Java API Compatibility
This SIP may involve changes to Java interfaces that Solr exposes for plugin development - particularly BackupRepository and others used to define the physical storage mechanism that backups are written and read from. These changes will be made in accordance with the community's standard back-compatibility policy. (New behavior goes in new methods, existing methods are sunset with a deprecation warning and eventually removed at the next major release)
File Format Compatibility
In adding a new format for backups, we need to consider how long to support reading and writing the old format. Incremental backups are always preferable to their full-snapshot counterparts, so I propose that Solr drop support for creating snapshot-based backups as soon as incremental backup support is available, but that the ability to read the snapshot-based format be retained for the entire duration of the subsequent major release line. (i.e. if incremental-backup support was added in 8.8, Solr would maintain the ability to restore snapshot-based backups through 9.x)
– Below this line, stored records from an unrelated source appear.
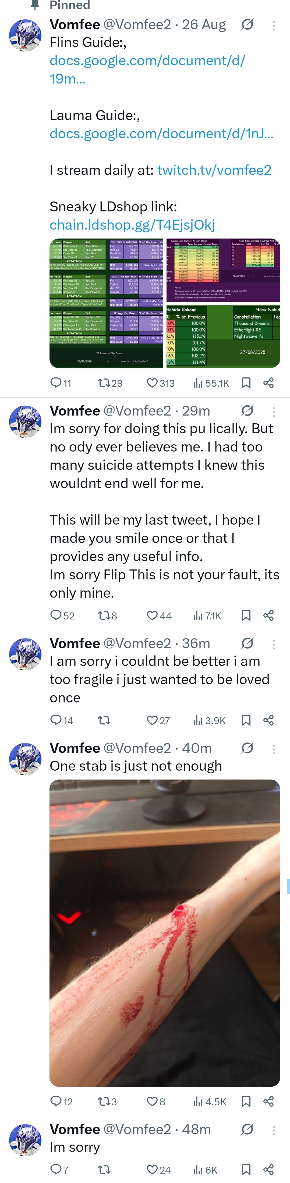290x1183 pixels.
Task: Open the reply icon on the 29m tweet
Action: (x=56, y=615)
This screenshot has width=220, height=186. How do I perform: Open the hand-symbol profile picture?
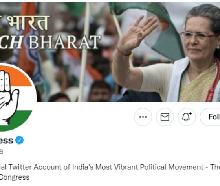16,97
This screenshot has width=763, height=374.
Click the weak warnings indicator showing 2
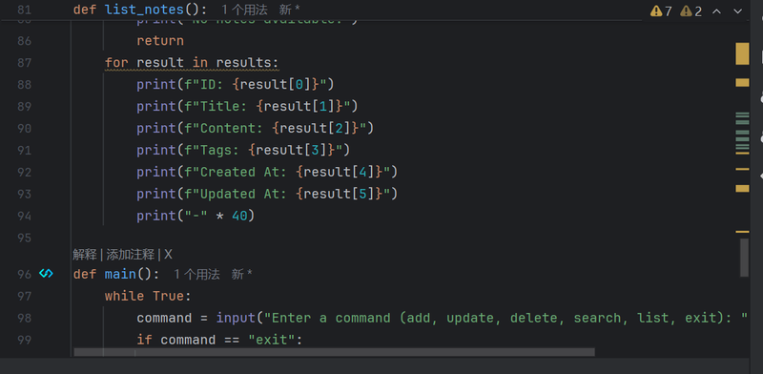click(x=691, y=11)
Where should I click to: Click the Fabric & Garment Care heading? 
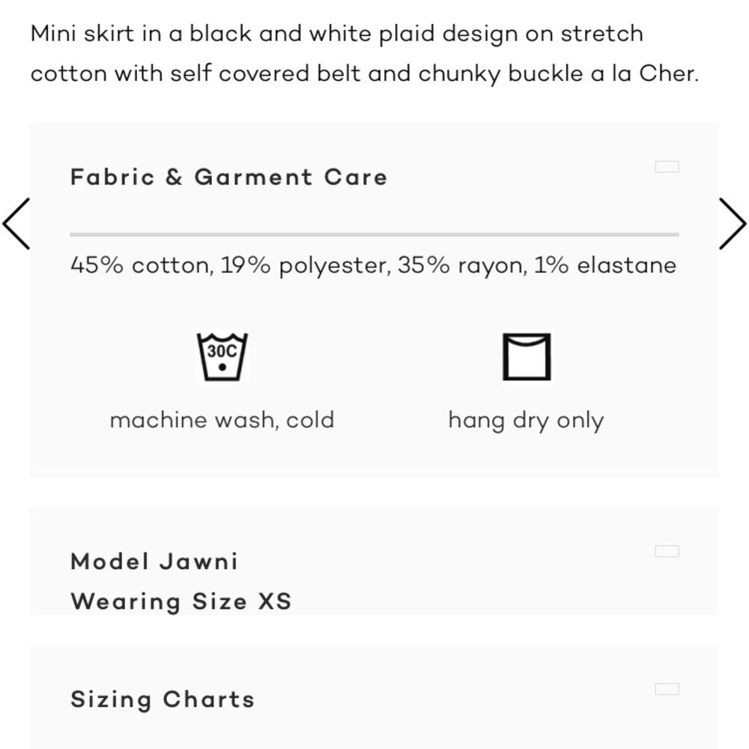click(228, 178)
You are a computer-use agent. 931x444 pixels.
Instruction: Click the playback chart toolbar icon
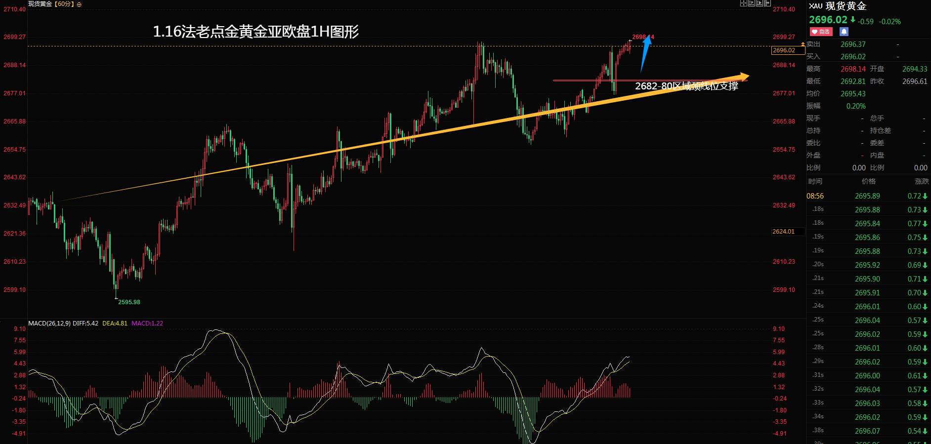tap(760, 3)
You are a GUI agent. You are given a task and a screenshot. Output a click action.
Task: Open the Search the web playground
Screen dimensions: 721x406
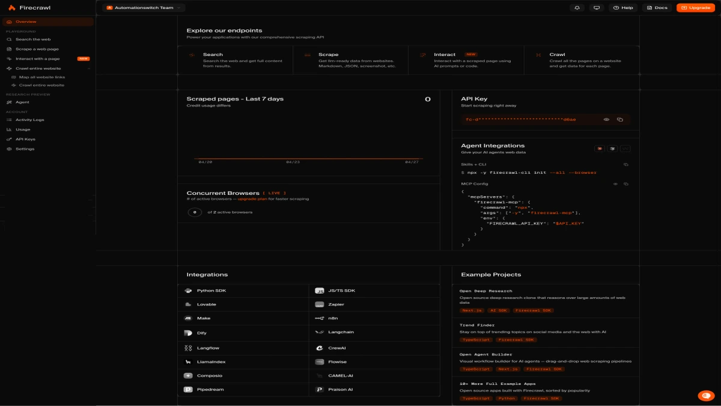coord(36,38)

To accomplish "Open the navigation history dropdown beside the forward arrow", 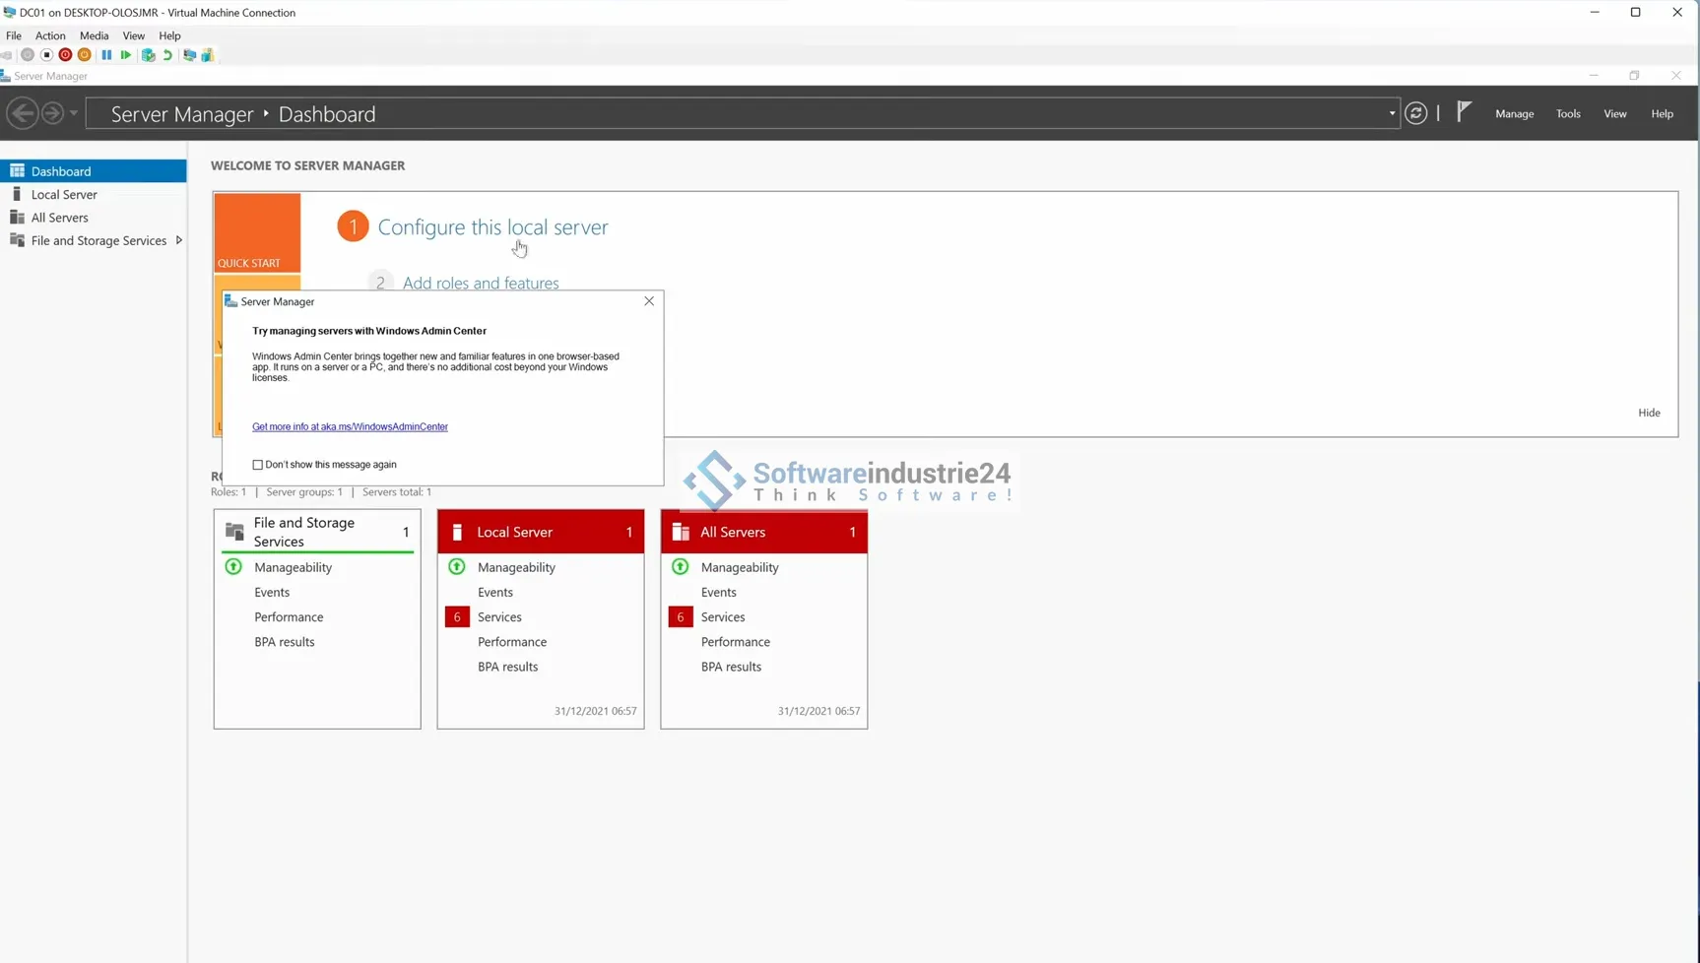I will (74, 113).
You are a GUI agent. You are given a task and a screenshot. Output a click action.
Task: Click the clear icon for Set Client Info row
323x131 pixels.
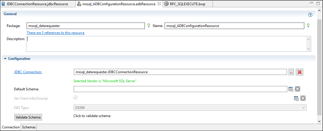[x=303, y=98]
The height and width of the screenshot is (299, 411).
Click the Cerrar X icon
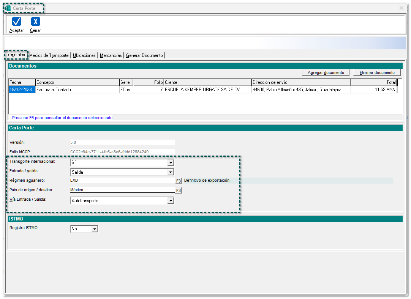35,22
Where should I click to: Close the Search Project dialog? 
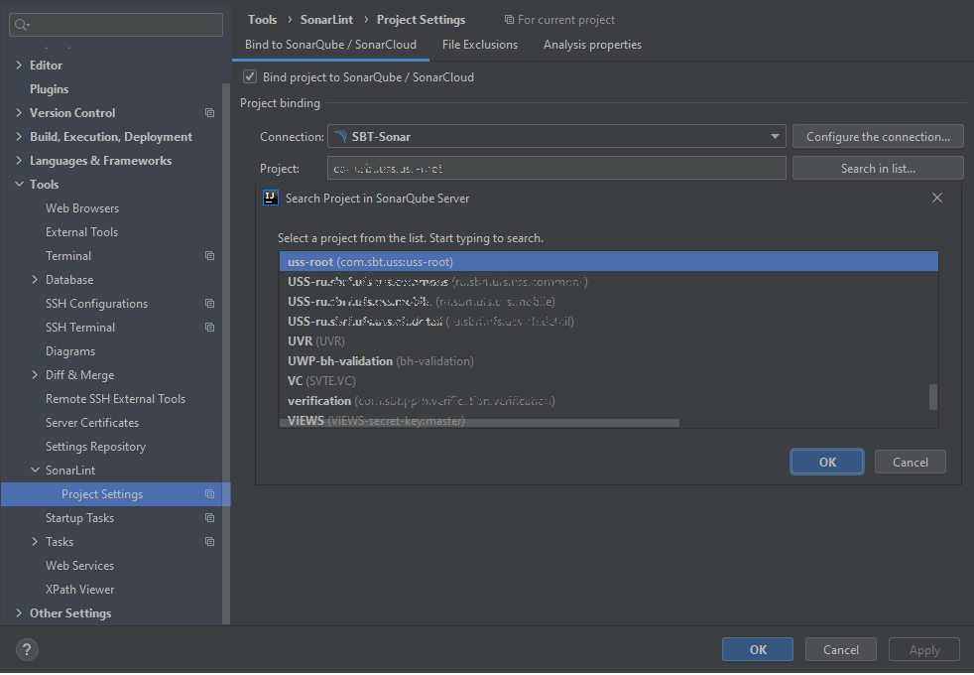[x=937, y=199]
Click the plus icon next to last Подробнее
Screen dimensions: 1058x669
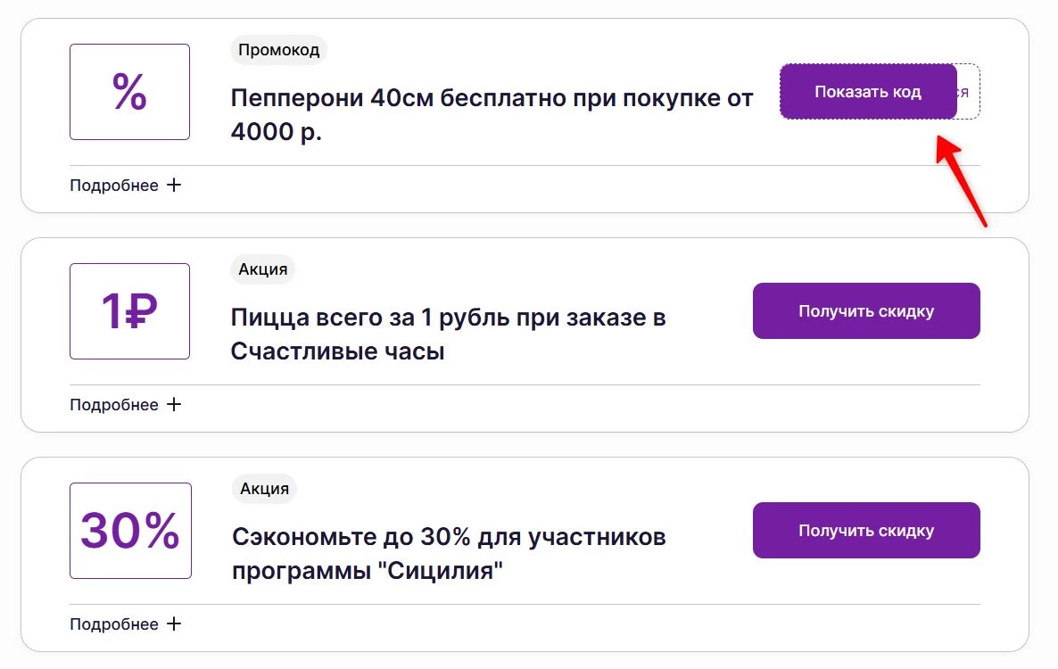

(If the community disagrees and wants Solr releases to support creation of both types of backups simultaneously, the existing "repository" API parameter can be used to disambiguate the type of backup to be created.)
Example (assumes SIP is completed by Solr 8.9.0): UserA runs a single-node 8.7.0 cluster and creates regular backups for their collections. When 8.9.0 is released they perform one final snapshot-based backup and upgrade their cluster. Shortly after upgrading their harddisk fails. They are able to restore the old snapshot-based backup by using Solr's backup API. As time goes on they can take backups with the same API call they've used previously, though the files on disk for each of these are now in the incremental-backup format.
Test Plan
Much of this SIP can be tested as any other Solr functionality. The API changes, the framework for backups and restoration, the new restoration to existing collections functionality, and our current "BackupRepository" implementations (HDFS and local file system) can all be tested in the usual way as JUnit tests. These will likely be built off of a modified AbstractCloudBackupRestoreTestCase. Tests for the API can use LocalFileSystemRepository without any burdensome setup.
Testing the public cloud-provider BackupRepository's (Azure, AWS, etc.) will be more difficult. Automated testing for these will require a test library for stubbing out each cloud provider (a la moto or parkplace for S3) Alternatively, we could try to obtain a grant of resources from each cloud provider to help us test this functionality.
Rejected Alternatives
N/A. For a discussion of why the SIP takes the form it does - particularly with respect to the proposed file format - see the "Proposed Changes" section above, esp. the "Eventual Consistency" subsection.